Het is echter geen speculatie dat de simpele productieve en niet-productieve dichotomie ook verkeerd is.
De verklaring dat het synchroon is dat één patroon productief is en één patroon niet -productief is niet zo verkeerd als zeggen dat de verklaring is dat Engels een gemengde taal is, maar het is ook niet helemaal correct.

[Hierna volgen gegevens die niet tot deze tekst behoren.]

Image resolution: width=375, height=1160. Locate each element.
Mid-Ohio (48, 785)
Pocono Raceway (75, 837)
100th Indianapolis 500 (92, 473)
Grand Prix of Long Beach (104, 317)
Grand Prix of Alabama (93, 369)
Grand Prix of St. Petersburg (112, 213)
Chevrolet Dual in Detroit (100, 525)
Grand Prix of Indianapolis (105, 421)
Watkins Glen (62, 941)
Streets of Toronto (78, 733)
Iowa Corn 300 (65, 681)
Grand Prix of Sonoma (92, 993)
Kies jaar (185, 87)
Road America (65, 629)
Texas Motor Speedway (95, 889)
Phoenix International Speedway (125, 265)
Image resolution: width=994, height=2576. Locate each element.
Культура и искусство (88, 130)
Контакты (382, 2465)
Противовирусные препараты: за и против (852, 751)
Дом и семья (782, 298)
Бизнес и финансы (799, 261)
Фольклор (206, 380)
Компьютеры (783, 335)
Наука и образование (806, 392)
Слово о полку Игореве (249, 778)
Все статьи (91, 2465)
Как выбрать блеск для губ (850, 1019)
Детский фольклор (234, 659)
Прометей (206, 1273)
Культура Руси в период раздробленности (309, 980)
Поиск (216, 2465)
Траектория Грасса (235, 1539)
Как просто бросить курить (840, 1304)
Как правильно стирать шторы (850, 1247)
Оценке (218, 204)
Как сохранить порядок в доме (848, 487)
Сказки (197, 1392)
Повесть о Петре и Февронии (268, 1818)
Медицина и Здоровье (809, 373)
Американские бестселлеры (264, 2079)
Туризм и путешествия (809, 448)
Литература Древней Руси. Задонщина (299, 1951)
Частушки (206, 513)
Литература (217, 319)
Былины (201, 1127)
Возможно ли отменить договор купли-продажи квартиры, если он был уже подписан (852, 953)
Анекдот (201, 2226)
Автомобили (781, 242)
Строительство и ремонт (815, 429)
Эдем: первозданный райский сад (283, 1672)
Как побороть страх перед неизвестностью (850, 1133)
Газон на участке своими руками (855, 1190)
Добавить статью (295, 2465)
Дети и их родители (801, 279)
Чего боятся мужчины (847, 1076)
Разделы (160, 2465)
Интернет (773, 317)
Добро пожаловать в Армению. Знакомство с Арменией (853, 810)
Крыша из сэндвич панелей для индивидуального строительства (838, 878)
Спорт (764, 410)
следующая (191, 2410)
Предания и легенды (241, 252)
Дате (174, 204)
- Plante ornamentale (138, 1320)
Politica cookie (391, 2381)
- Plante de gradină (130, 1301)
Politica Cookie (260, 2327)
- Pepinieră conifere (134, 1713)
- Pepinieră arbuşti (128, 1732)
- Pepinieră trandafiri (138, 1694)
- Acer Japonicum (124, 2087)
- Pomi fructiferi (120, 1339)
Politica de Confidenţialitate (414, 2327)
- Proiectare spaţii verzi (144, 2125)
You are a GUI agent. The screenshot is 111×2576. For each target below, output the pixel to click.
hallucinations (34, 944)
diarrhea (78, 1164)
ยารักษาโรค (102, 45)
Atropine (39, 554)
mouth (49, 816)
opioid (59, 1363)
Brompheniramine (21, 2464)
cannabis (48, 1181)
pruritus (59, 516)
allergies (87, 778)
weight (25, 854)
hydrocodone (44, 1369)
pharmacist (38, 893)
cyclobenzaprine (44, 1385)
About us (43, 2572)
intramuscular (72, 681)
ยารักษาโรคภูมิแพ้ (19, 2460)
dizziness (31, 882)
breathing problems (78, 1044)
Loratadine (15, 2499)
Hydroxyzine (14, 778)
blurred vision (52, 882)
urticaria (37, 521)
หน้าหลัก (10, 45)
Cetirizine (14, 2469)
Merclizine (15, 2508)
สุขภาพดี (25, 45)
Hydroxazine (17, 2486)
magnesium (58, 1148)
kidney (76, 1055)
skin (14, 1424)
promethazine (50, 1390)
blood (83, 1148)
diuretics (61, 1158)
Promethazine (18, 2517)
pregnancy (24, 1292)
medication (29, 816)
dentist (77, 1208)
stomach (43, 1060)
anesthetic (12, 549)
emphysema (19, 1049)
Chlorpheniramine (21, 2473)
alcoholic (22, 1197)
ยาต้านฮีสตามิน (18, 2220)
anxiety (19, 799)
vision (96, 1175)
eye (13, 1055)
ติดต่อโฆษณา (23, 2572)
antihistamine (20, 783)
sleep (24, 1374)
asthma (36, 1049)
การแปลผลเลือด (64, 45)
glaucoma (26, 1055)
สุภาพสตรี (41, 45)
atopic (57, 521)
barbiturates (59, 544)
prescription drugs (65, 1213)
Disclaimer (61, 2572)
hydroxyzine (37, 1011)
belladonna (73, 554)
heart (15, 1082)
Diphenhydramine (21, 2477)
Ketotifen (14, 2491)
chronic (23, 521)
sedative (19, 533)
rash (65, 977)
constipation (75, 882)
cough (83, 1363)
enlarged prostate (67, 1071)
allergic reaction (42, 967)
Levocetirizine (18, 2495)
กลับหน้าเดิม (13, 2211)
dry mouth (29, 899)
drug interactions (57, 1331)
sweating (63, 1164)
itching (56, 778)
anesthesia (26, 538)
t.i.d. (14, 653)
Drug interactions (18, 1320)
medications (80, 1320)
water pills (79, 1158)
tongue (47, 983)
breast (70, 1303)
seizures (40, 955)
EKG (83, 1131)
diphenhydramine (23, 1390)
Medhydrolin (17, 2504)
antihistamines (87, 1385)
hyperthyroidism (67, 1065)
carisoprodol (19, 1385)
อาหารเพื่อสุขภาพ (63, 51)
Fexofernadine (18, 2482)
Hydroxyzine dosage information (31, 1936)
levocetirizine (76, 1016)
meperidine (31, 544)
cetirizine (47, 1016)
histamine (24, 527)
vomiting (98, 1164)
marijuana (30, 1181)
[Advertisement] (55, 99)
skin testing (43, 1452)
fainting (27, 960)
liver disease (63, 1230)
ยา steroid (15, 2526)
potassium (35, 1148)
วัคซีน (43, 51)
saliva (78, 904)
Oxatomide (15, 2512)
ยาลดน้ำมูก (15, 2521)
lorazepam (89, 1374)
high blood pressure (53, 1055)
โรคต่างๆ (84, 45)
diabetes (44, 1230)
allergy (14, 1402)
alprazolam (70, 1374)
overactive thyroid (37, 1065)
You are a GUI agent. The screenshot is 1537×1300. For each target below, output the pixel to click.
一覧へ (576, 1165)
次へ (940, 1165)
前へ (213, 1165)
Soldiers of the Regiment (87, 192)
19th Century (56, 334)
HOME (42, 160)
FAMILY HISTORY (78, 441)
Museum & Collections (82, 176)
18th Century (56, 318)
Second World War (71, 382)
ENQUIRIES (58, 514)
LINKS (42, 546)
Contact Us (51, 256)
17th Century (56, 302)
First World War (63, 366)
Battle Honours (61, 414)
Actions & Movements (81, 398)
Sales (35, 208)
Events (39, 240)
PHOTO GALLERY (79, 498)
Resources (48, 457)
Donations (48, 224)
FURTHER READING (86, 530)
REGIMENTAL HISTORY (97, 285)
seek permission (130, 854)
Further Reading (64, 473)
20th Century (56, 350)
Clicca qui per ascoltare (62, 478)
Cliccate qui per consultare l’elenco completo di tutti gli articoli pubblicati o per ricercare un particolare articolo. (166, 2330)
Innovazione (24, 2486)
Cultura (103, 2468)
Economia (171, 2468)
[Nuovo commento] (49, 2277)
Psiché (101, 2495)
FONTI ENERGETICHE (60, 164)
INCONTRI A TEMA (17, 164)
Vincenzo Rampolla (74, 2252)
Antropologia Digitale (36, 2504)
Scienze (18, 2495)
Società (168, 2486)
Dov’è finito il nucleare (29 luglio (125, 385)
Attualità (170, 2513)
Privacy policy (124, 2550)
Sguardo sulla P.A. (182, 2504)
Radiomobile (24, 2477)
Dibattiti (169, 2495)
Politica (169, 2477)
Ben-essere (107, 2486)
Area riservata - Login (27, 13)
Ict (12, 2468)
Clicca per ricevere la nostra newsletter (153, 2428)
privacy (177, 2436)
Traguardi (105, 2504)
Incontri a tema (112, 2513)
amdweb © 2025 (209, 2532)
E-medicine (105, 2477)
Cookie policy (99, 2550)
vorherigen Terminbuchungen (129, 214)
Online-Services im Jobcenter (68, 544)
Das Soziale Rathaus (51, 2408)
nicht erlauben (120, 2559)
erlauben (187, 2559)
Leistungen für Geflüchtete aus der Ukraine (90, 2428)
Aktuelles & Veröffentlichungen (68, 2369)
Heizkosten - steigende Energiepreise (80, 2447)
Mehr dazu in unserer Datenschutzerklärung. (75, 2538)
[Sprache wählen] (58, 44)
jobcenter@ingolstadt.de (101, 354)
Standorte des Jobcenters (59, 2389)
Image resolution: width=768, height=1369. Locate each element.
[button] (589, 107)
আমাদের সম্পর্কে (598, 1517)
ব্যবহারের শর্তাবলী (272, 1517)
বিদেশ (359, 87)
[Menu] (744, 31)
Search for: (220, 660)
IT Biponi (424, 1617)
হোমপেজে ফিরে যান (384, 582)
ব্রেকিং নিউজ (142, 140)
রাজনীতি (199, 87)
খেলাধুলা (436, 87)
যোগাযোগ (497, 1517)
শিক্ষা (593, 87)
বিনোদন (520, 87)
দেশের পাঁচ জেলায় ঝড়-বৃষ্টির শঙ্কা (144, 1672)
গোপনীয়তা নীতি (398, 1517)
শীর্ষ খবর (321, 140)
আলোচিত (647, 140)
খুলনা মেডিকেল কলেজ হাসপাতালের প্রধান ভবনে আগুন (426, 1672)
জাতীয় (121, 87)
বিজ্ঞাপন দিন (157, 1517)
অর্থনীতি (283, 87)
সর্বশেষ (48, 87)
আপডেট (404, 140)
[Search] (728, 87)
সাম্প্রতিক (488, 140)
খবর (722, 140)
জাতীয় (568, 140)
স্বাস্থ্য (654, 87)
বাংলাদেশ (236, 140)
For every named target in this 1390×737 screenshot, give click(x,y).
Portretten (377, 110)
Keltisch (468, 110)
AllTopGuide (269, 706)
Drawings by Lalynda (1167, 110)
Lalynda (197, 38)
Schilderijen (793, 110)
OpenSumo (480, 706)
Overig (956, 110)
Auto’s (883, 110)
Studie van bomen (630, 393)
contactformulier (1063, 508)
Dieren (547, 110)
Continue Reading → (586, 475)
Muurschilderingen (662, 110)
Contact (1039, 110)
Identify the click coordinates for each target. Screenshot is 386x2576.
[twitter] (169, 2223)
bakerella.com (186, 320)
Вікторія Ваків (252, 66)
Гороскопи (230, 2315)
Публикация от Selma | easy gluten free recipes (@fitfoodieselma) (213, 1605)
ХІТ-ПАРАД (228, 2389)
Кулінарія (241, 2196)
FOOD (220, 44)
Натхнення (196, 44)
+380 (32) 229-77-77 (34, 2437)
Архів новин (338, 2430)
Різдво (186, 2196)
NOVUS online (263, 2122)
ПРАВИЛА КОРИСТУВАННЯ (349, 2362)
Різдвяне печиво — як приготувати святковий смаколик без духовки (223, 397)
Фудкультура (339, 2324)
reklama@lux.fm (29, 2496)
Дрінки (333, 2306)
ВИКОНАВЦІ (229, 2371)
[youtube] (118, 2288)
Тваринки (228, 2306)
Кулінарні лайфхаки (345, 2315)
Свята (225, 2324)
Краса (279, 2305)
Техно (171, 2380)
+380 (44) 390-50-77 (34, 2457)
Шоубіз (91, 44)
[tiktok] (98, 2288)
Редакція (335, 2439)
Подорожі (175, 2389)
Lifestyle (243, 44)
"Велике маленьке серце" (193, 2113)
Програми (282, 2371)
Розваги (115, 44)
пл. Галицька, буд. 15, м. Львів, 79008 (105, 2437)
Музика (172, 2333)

Om een Big Bang te gebruiken Theorie metafoor, beweren dat het ene Engelse patroon productief is en het andere niet-productief, is net zo verkeerd als zeggen dat een tomaat een groente is. Aan de andere kant bestaat het claimen van glow / glew niet omdat Engels een gemengde taal is, net zo verkeerd als zeggen dat een tomaat een hangbrug is.
Engels is geen gemengde taal (het is gewoon een Germaanse taal met veel leenwoorden uit niet-Germaanse talen) en beide glow en groeien komen uit Proto-Germaans.
Referenties:
Albright, A., & Hayes, B. (2003). Regels versus analogie in Engelse verleden tijden: een computationele / experimentele studie. Cognitie , 90 (2), 119-161.
Bybee, JL en Moder, CL (1983). Morfologische klassen als natuurlijke categorieën. Taal , 251-270.
Prasada, S., & Pinker, S. (1993). Generalisatie van regelmatige en onregelmatige morfologische patronen. Taal en cognitieve processen , 8 (1), 1-56.